To provide continuing open-label treatment with bardoxolone methyl as part of this extended access program while collecting ongoing safety and tolerability data of bardoxolone methyl.
1. Patients who are participating (or who have participated in qualifying Bardoxolone Methyl studies who have not needed to stop study medication for safety reasons and will potentially benefit from extended use of the study medication.

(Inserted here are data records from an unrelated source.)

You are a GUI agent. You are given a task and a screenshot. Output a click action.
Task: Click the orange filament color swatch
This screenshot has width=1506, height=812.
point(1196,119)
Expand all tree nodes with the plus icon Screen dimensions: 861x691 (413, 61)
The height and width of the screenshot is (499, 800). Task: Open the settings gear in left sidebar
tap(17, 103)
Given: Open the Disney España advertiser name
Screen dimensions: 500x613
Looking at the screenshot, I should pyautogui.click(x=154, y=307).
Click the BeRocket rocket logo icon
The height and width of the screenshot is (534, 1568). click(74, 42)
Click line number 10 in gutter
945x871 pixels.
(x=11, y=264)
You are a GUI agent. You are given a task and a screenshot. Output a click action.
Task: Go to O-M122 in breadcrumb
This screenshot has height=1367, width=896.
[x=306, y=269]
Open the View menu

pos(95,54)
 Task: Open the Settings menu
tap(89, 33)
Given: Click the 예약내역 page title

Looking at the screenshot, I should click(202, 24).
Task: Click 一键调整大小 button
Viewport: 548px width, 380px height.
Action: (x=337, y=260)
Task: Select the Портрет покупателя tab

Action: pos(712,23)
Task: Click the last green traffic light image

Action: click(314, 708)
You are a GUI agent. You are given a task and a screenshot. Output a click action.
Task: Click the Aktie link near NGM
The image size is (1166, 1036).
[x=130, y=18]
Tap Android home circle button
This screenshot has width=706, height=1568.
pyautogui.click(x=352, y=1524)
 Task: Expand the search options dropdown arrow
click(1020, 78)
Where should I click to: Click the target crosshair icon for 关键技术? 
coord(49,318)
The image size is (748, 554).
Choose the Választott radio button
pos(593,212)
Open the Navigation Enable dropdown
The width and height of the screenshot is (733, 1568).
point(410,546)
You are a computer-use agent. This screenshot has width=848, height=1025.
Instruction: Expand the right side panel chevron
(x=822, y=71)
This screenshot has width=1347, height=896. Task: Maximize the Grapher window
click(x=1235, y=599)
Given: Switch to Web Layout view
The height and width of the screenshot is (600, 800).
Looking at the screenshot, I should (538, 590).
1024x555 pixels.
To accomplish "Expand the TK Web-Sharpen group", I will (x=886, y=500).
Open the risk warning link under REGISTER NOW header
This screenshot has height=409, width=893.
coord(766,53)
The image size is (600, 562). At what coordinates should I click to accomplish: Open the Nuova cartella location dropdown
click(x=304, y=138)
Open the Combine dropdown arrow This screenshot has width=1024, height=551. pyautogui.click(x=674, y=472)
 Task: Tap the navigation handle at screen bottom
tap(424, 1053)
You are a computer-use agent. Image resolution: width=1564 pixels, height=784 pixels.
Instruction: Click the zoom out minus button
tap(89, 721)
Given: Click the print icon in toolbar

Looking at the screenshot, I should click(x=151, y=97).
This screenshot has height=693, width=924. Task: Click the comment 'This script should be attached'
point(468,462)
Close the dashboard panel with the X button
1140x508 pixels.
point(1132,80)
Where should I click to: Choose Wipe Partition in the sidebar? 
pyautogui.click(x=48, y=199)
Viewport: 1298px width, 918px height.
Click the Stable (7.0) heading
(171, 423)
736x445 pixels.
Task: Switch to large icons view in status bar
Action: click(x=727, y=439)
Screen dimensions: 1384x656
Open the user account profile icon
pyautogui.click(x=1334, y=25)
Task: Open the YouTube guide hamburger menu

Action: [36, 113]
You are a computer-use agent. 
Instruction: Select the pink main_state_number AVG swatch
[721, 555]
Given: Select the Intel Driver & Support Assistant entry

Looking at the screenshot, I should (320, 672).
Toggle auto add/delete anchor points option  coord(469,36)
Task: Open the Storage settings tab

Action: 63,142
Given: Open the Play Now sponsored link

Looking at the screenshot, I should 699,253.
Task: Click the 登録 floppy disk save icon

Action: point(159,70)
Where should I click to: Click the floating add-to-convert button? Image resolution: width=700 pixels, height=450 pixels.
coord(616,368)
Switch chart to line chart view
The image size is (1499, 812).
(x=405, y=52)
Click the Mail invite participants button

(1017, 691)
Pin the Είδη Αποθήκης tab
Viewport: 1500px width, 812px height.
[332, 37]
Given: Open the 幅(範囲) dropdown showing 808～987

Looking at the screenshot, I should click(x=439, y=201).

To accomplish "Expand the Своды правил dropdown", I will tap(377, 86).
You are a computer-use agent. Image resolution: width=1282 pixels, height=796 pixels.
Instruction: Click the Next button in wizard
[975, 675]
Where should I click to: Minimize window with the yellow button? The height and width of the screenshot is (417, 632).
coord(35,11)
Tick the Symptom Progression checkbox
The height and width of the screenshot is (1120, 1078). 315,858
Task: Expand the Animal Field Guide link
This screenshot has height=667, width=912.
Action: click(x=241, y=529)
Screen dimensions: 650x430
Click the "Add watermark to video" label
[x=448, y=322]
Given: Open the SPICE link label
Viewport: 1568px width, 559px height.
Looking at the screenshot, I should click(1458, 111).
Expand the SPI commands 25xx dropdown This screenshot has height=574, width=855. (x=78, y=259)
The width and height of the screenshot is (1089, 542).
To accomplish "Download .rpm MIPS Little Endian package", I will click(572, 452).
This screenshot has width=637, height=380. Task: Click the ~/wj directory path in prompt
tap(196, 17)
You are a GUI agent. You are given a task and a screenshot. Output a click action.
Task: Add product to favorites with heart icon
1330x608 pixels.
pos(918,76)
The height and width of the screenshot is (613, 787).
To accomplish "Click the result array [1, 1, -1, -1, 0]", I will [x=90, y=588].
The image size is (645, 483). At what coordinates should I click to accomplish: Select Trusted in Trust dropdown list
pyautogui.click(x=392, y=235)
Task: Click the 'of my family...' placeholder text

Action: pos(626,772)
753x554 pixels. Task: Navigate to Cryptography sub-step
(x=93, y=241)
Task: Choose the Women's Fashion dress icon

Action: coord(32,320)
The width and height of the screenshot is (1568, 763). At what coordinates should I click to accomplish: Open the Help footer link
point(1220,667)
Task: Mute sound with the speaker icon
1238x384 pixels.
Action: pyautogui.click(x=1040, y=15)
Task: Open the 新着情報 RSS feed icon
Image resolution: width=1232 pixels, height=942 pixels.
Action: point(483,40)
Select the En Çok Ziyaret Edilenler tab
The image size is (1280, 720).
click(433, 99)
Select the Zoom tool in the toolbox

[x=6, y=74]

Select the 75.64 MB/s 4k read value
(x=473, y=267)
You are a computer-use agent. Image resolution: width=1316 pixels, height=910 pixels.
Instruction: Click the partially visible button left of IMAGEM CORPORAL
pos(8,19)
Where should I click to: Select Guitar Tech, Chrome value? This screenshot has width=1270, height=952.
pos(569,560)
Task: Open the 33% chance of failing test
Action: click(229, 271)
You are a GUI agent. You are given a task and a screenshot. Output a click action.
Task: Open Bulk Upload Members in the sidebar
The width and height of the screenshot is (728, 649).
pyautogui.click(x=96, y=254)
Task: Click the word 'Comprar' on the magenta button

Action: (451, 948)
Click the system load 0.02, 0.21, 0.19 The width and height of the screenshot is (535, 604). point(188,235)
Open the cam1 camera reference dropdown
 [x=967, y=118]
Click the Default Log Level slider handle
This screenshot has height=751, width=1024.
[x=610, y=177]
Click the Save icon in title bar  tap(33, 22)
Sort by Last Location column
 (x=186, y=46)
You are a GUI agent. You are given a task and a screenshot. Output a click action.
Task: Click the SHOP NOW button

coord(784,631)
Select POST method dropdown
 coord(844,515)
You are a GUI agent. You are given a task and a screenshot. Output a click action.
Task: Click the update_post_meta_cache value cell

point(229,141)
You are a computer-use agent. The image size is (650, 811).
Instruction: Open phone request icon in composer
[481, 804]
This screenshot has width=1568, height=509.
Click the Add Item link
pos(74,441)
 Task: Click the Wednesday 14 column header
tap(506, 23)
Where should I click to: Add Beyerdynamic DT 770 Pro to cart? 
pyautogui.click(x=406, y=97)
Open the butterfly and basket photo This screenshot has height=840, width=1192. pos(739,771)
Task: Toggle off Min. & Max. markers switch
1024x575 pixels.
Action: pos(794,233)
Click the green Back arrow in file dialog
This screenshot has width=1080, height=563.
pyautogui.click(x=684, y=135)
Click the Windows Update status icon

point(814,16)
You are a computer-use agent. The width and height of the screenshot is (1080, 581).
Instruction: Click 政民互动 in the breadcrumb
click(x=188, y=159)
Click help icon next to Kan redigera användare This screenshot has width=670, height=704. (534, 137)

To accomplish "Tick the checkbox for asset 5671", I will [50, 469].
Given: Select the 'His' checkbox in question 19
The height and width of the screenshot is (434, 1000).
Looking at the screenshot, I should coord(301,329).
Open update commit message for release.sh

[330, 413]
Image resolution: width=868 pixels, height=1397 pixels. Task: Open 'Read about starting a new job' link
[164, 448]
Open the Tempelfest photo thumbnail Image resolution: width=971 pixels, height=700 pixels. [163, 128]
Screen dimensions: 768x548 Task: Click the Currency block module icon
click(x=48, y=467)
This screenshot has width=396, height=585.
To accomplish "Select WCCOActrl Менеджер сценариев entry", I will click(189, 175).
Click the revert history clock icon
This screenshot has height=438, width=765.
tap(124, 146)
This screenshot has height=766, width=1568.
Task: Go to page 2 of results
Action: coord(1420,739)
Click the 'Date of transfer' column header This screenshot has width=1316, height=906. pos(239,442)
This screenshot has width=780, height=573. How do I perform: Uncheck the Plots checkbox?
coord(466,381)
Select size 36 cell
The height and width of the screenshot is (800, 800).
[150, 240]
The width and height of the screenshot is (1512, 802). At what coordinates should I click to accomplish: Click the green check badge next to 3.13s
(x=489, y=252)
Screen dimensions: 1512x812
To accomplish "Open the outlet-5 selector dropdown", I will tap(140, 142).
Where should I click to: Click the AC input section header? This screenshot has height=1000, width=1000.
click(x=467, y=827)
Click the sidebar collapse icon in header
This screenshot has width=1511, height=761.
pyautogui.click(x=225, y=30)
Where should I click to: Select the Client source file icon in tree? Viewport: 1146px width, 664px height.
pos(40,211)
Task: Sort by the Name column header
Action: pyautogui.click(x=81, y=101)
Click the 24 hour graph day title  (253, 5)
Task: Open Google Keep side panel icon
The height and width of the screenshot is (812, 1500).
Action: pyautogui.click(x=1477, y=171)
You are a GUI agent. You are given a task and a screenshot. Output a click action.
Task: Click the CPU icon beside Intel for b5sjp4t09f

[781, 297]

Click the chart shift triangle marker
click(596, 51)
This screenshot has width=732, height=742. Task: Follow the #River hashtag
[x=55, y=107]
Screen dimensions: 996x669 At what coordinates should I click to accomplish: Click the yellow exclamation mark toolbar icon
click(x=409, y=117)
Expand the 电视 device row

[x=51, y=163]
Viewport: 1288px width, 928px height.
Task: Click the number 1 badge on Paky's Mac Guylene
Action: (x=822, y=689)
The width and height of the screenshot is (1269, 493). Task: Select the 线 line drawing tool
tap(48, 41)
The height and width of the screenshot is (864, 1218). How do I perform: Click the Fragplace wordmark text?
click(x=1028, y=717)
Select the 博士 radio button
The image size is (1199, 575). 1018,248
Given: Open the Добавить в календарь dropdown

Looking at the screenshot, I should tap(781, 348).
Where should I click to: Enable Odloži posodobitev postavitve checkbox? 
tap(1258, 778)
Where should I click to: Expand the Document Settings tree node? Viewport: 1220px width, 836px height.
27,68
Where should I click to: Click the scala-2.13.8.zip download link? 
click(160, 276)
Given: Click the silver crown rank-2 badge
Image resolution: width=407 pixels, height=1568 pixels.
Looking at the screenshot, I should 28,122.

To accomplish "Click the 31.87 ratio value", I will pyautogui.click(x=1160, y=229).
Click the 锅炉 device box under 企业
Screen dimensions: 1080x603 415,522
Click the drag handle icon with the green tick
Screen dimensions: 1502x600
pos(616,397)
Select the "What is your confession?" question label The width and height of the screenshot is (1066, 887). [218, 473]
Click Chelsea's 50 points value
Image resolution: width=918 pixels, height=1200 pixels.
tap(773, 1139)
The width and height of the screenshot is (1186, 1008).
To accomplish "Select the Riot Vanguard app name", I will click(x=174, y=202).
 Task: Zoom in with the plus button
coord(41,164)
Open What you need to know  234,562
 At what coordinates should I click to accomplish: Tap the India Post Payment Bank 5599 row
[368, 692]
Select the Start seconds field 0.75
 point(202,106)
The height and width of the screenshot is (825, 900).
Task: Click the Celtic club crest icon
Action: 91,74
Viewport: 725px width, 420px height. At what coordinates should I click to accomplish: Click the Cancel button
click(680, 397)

2. Meets the following based on last visit in prior qualifying trial or at screening visit:
a. Not expected to reach end stage kidney disease (ESKD) or nephrotic syndrome within 12 weeks of study enrollment, in the investigator’s judgement
b. BNP < 200 pg/mL
c. No occurrence of a cardiovascular serious adverse event
1. Experiencing an ongoing serious adverse event that the investigator has decided is related to Bardoxolone Methyl
2. Patients who are pregnant, breastfeeding, or unwilling/unable to use acceptable birth control methods while in the study and for 30 days after.
All patients in the study will follow the same visit and assessment schedule. Patients will be scheduled to be assessed in person during treatment at Day 1, Weeks 1, 2, 4, 6, 8, 12, 24, and every 24 weeks thereafter. Patients will also be assessed by telephone contact on Days 3, 10, 21, 31, 38, and 45. Day 1 for this trial can occur as early as the last visit of the prior qualifying study, but if not there is a screening visit that can re-qualify a patient who had a gap in treatment. Each in-person visit would require a blood draw, physical, vitals and urine sample. Each in person visit should last 60 to 90 min.